Texto de lectura.
::::::::

No sabía casi nada sobre sus vecinos. Su casa era su búnker y ahí su rutina era lenta y amable. Bañarse le tomaba un par de horas. Repasar todos los muebles con una franela y desinfectar la mesada de la cocina antes de prepararse el primer mate también le llevaba un buen rato. Y limpiar con agua y lavandina cada una de las hojas de una lechuga la entretenía media mañana. Si se dedicaba a teñirse el pelo, tenía la tarde completa ocupada. Trasnochaba el día que preparaba las comidas para toda la semana. El tiempo estaba rendido a sus pies. Nada podía apurarla.

De fondo, mientras lavaba a conciencia cada hoja verde, estaba siempre encendida la televisión. Crónica TV, el canal de las noticias sensacionalistas, de las placas rojas con alertas, de un recorte de la realidad que va del amarillismo al ridículo, donde las noticias se anuncian a los gritos y el análisis jamás asoma. Donde la tendencia del día podía ser el atentado a la Embajada de Israel o la aparición de un «hombre gato» que trepaba por los balcones para robar. Muchas veces le dijimos que no mirara ese canal, que era de locos informarse así, que sólo alimentaba miedos irracionales. Pero para ella ningún miedo carecía de razones. Así podía sonar el teléfono y ahí estaba ella, alarmada porque a las chicas las estaban drogando a mansalva en los boliches con «burundanga».

Monos copando las calles de Tailandia, carpinchos en los lagos de barrios privados bonaerenses, patos cruzando una de las más anchas avenidas de la ciudad. Nunca habíamos visto con tanta claridad que los predadores somos nosotros.

El búnker era su departamento y Crónica TV la antena con la que sintonizaba el mundo. Su otra antena era un brujo, don Julio César. De él sacaba el resto de la información que necesitaba, como el futuro de sus seres queridos en todo lo relacionado con el trabajo y la salud. Con el amor no. Eso, me dijo, es privado.

::::::::

Datos proporcionados.
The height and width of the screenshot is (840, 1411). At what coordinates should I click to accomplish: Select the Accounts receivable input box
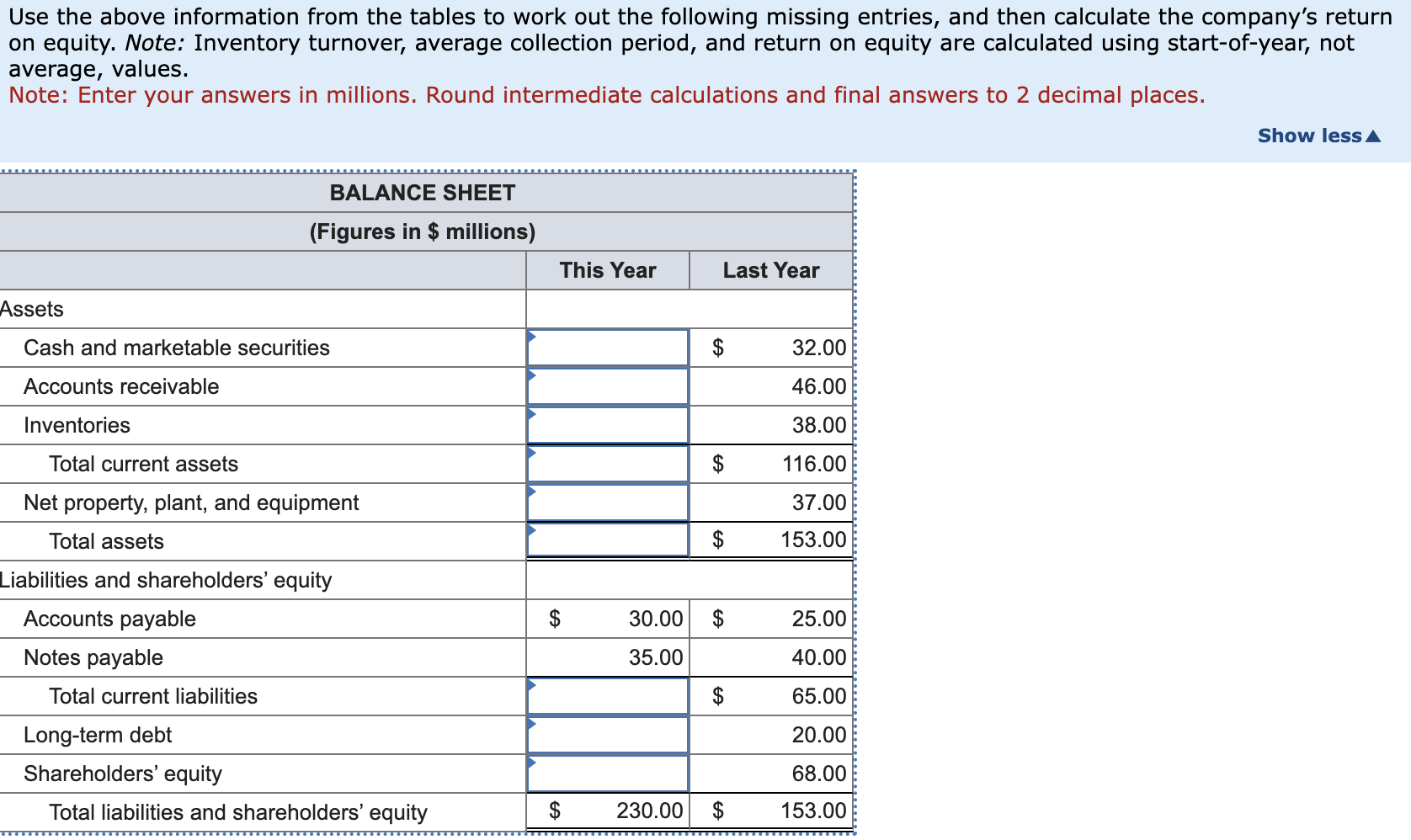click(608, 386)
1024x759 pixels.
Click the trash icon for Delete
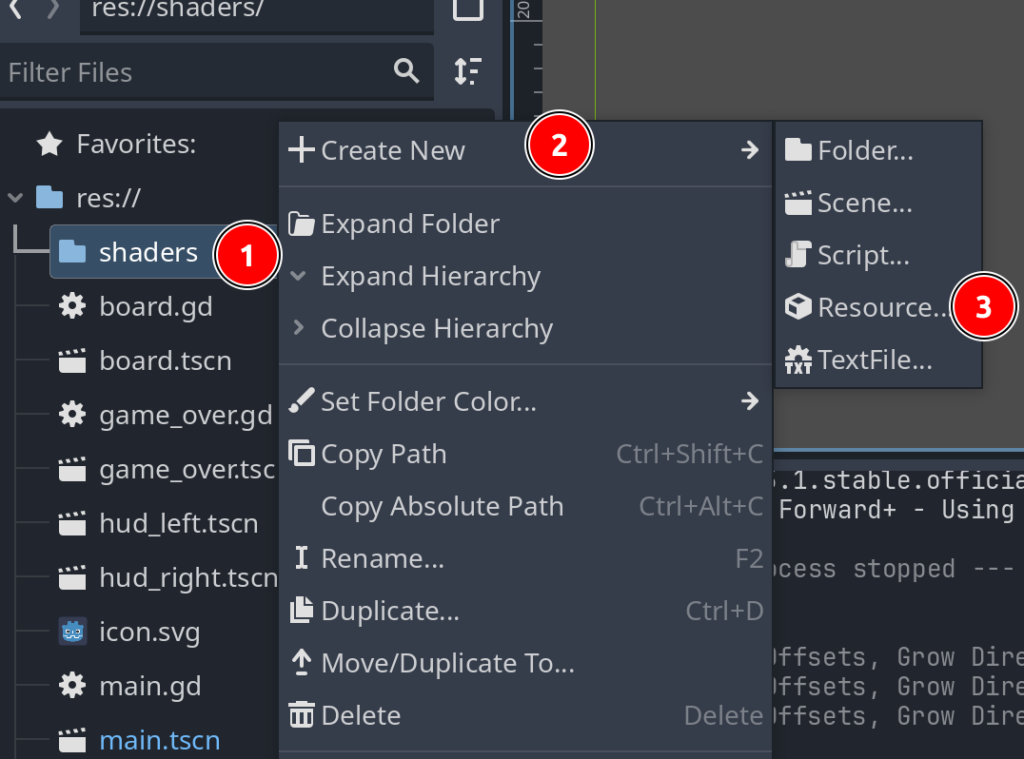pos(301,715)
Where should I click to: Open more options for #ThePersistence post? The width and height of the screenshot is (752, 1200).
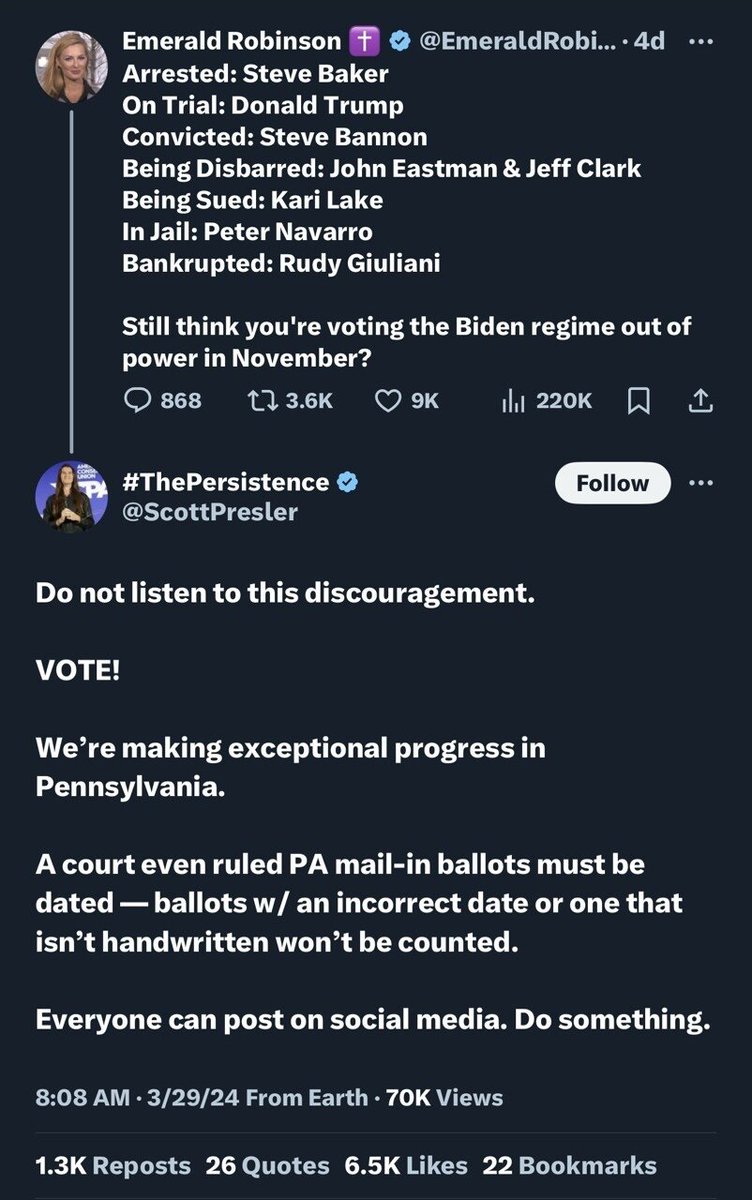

::::::::

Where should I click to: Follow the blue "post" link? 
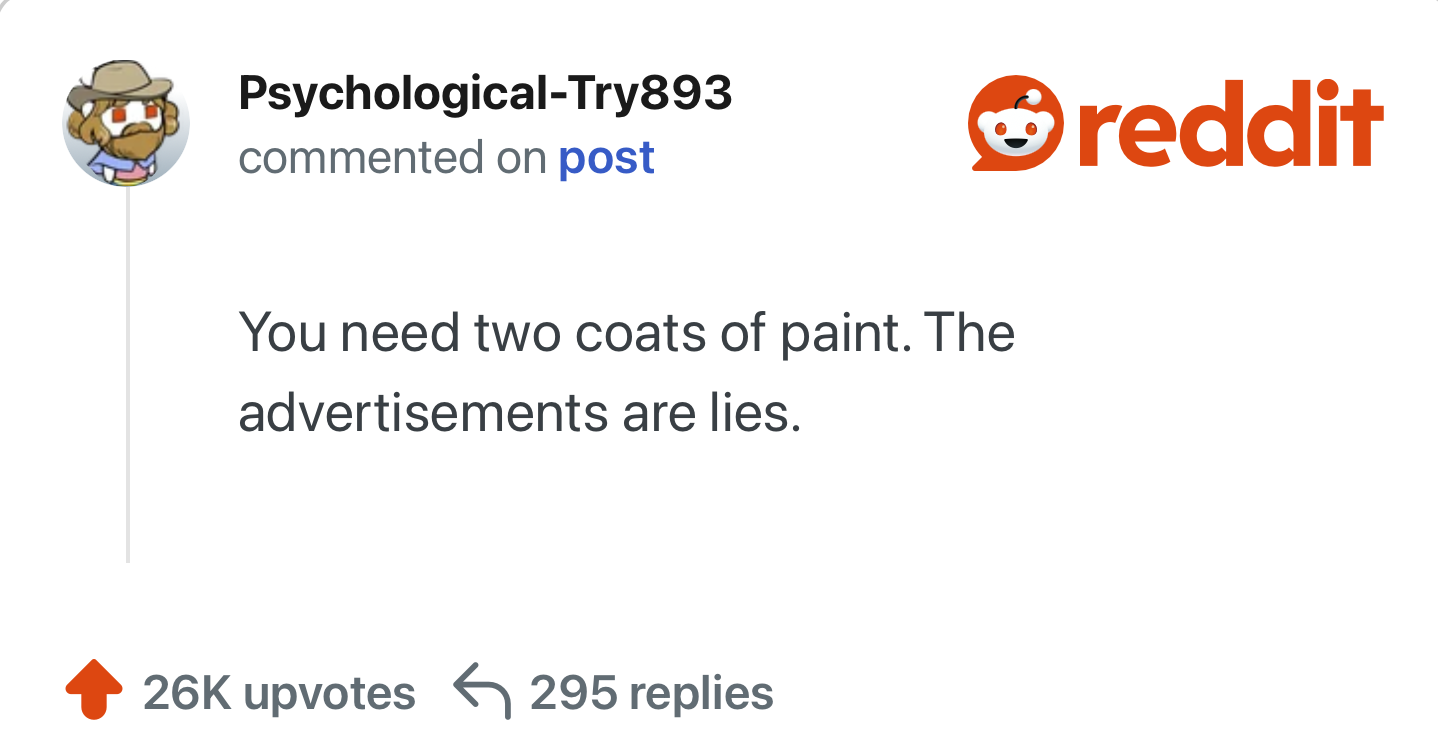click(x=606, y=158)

::::::::

Consignas.
1. Responda las siguientes preguntas sobre el relato de la mujer y su búnker:
(a) ¿Cuánto tiempo le tomaba bañarse?
(b) ¿Qué canal de televisión estaba siempre encendido de fondo mientras lavaba la lechuga?
(c) ¿Cómo se llamaba el brujo que era su otra antena?
2. Retome el relato de la mujer y su búnker a partir de su última oración y continúelo.

Respuestas.
1.
(a) Un par de horas.
(b) Crónica TV.
(c) Don Julio César.

2.
El brujo jamás acertaba. Pronosticó el éxito de un negocio familiar que se fundió antes de abrir las puertas al público. Aseguró que iba a recuperarse muy pronto alguien que murió una semana después. Anunció viajes y mudanzas que jamás se hicieron. Pero ella nunca perdió la confianza en él. Cuando mis días empezaron a parecerse a los de mi abuela, y yo misma repasaba mi casa con una franela y lavaba cada verdura como si estuviera desactivando una bomba, me encontré pensando si no nos habríamos espejado también en ese asunto de las noticias y de las antenas. Sin ponerle el cuerpo a la calle y a los humores delos demás, las verdades con las que pensamos el mundo se vuelven muy poco confiables. Además, con el confinamiento se fue ampliando mi necesidad de conectar con ideas optimistas y más allá de cualquier reflexión. Me fui volviendo más amiga de prender velas y palosanto por acá y por allá. No estaba necesitando verdad, estaba necesitando que alguien, cualquier persona, don Julio César, me dijera «tranquila, todo va a estar bien».

 Quizás mi abuela, todos aquellos años, había necesitado eso mismo.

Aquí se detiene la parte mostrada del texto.